Andrew Badham 2019-02-08 15:22:28

 

I once watched a man give a talk on learning new languages, a task famously hard for English first-language speakers. He surprised me with a simple question: “Why do some people never learn the language of a country, even when they have moved there years before?” It was a question that surprised me simply because I used to believe that moving to a country was the best way to learn the language. The answer he proposed to his rhetorical question was this: “Because a drowning man can’t learn to swim.”

It’s an analogy that makes a tremendous amount of sense. If you are struggling to keep your head above the water, you’re just not in the right headspace to learn something new. In your panic, you are going to do whatever comes most naturally, and that will be whatever you know how to do already. It’s a pattern that you see in any job, hobby, or task. A salesman goes on extensive training only to apply the same boring script he used before the intervention. A manager goes on a data-driven decision-making course only to go back to relying on “gut feel”. Why? When we are stressed, we fall back on old habits. It’s like a river’s flow; it follows the path that it has grooved over millennia. The only way to change the course of the river is to groove another path, and that only takes one thing, repetition.

That part is at least pretty intuitive. Most people are comfortable with the idea that you have to practice any new skill to get better at it; what often gets in their way is the time, space, or the freedom to experiment.

When I work with students on their writing skills, one of the questions I ask them is, “Do you write outside of work?” The answer is almost always no, which is hardly counterintuitive; writing isn’t exactly the most common downtime activity. It’s far easier to zone out after a long day in front of Netflix. Being creative takes energy, and we mammals are pre-programmed to conserve energy. So, in the interests of relaxing, we miss out on the opportunity to practice our tone, style and rhythm. When we get back to the office, and there is suddenly a report to be submitted, we end up writing it the same way we wrote the last one.
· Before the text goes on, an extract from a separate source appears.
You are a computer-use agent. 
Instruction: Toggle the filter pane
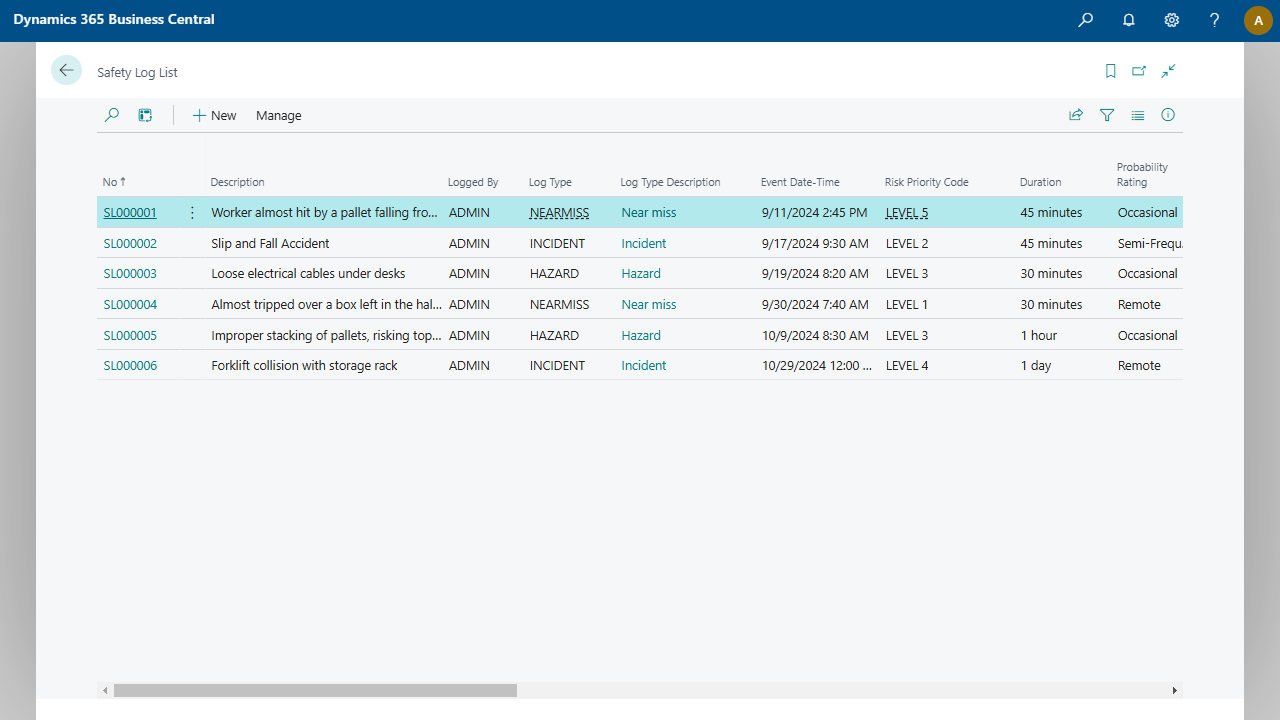click(1107, 115)

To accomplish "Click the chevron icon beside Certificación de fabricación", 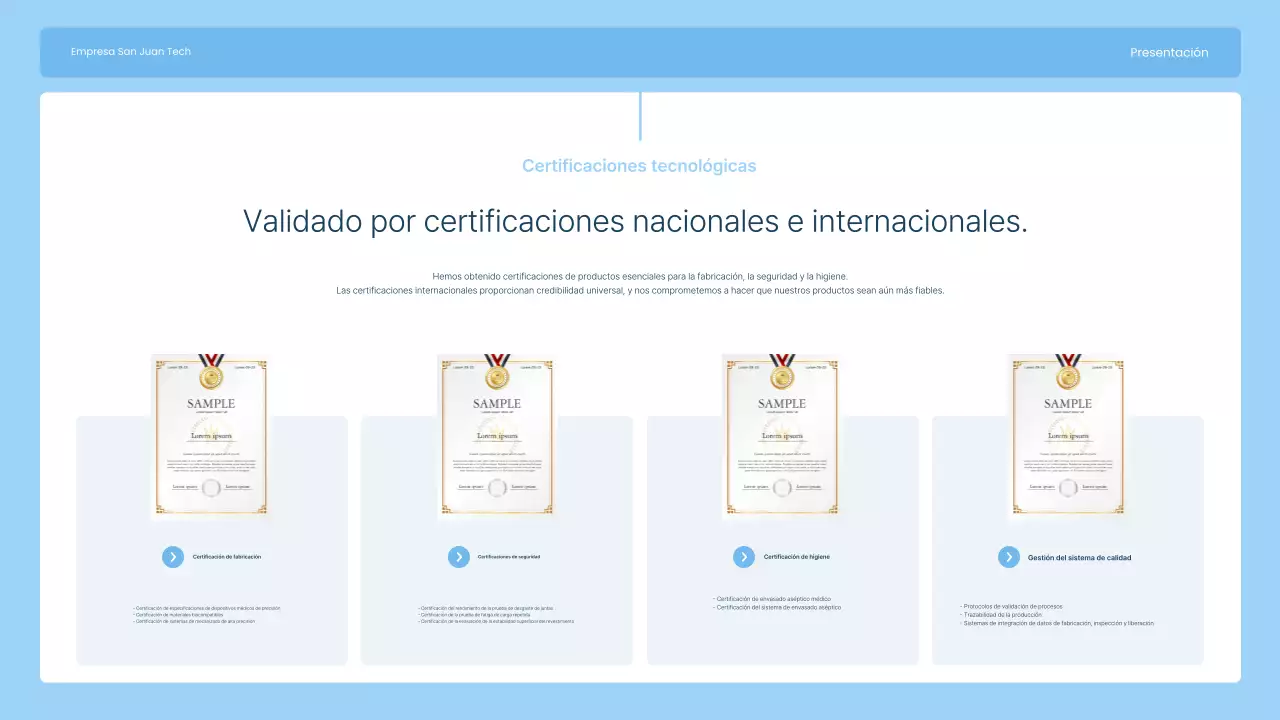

And when I say “creative” I’m not only referring to artsy fields like writing. Coming up with a superior project plan requires out of the box thinking. Any activity in which we produce rather than consume is a creative one, and all of them require a relaxed environment in which we can play with our new skills. We essentially need the freedom to stuff up. When the stakes are too high, we default to the safest option, and that is always the old way.

So, for individuals, we might need to try and set aside time in our precious after-hours for our own, projects, hobbies and other creative activities to grow our abilities in safe environments. For managers, you might consider setting aside time in your precious work-hours to allow your team the same freedom. You may suffer an initial loss of productivity, but in the end, the return on investment will be well worth the sacrifice.